The outbreak of a mysterious virus in China has infected hundreds and killed nine. The exact source has yet to be determined, human-to-human transmission has been confirmed, and Chinese health authorities say the virus has mutated and will likely spread further.
Now add to that China’s busiest travel season, as hundreds of millions are expected to criss-cross the country to get home for Lunar New Year family reunions kicking off this week—New Year’s Eve falls on Friday, Jan. 24—and millions more making trips abroad. Nearly 120 million railway trips have already been made from Jan. 10 to 19, according to the transport ministry, a 20% increase compared to last year. But such a large-scale migration of people at a time of a virus outbreak will likely spread the disease further, both within China and beyond. Cases have already shown up in Thailand, Japan, South Korea, Taiwan, and the United States.
“Four hundred million people going home for Chinese New Year is certainly going to potentially complicate the control of this outbreak,” said Allen Cheng, a professor of infectious diseases epidemiology at Monash University in Australia. And though train stations and airports have set up mechanisms like temperature checks, he added, “evidence suggest that entry screening isn’t very effective at identifying people with new viruses.”
Around the world, airports have stepped up screening measures. But the fact that the symptoms of the new coronavirus seem to be relatively mild—fever, cough, tightness of the chest, and difficulty with breathing—is “paradoxically more worrying” because it allows people to travel further before their symptoms are detected, Antoine Flahault, director of the Institute of Global Health at the University of Geneva, told Agence France-Presse. China’s health commission at a press conference on Wednesday warned that the virus is still evolving.

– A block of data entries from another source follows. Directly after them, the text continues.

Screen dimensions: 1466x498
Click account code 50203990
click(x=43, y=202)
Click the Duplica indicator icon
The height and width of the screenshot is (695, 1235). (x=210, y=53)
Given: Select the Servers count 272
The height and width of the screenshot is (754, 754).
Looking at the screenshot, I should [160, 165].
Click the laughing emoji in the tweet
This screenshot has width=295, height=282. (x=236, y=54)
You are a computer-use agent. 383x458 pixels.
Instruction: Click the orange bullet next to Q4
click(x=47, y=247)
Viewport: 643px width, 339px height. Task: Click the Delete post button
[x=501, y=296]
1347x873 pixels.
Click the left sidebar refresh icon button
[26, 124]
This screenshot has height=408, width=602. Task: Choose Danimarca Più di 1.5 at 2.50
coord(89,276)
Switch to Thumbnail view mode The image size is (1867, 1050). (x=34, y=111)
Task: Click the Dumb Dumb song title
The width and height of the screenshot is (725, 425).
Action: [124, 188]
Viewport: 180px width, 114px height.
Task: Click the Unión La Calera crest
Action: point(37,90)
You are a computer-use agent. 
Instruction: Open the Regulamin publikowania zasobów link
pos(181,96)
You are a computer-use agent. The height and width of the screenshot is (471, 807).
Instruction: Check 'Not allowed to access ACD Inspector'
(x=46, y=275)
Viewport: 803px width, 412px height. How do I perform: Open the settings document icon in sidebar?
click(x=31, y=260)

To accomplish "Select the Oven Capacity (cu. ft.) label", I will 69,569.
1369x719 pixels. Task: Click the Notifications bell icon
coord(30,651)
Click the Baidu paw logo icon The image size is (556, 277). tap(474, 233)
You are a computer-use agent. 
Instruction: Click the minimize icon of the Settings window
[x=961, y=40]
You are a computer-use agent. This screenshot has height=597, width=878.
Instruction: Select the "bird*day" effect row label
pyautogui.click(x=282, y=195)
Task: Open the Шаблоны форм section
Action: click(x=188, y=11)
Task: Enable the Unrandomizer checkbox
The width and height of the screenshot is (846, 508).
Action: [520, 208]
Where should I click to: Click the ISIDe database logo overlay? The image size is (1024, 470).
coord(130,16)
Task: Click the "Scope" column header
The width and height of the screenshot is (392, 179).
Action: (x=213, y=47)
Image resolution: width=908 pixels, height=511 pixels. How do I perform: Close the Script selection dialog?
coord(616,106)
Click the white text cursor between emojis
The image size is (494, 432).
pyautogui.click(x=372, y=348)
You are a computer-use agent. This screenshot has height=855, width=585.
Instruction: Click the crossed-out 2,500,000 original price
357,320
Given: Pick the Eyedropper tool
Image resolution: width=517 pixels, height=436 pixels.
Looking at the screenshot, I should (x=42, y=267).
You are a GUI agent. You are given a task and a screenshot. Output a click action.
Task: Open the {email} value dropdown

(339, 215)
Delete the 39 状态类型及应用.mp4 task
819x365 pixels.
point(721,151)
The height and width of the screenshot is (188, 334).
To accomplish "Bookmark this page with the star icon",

The new virus belongs to the same family as the SARS virus that hit mainland China and Hong Kong hard in 2003, leading to nearly 800 deaths, but scientists who have sequenced the current strain say it is quite distant from that virus.
Chinese health officials have urged people to limit travel, though they have stopped short of enforcing actual blanket travel bans. They have also asked people to limit public gatherings. In Wuhan, the capital of Hubei province and the epicenter of the outbreak, officials have prohibited outbound tour groups from departing the city, and private cars coming in and out of the city are to be checked for wildlife and live poultry, according to state news outlet People’s Daily.
Some people have cancelled their Lunar New Year family reunions altogether. “I made the decision after seeing the spike in the number of confirmed coronavirus cases in Wuhan over the weekend,” said Carol Huang, a Hong Kong-based financial reporter from Wuhan. “My mother called me three times asking me to cancel the flight, and all of my family’s spring festival gatherings have been cancelled.”
Travel and hotel stocks have plummeted in reaction to the news. Hong Kong-listed Air China has slumped almost 7.5% since Monday, while New York-listed Chinese travel services company Trip.com dove almost 8%. Huazhu, the New York-listed Chinese hotel management company, sank more than 10%.
The outbreak at peak season for the travel, retail, and catering industries could deal another blow to an economy already contending with slowing economic growth, and food price inflation due to the spread of African swine fever among pigs last year. Lunar New Year holiday spending, which has seen its growth tapering, nevertheless hit $150 billion in 2019 for the seven-day period people typically take off.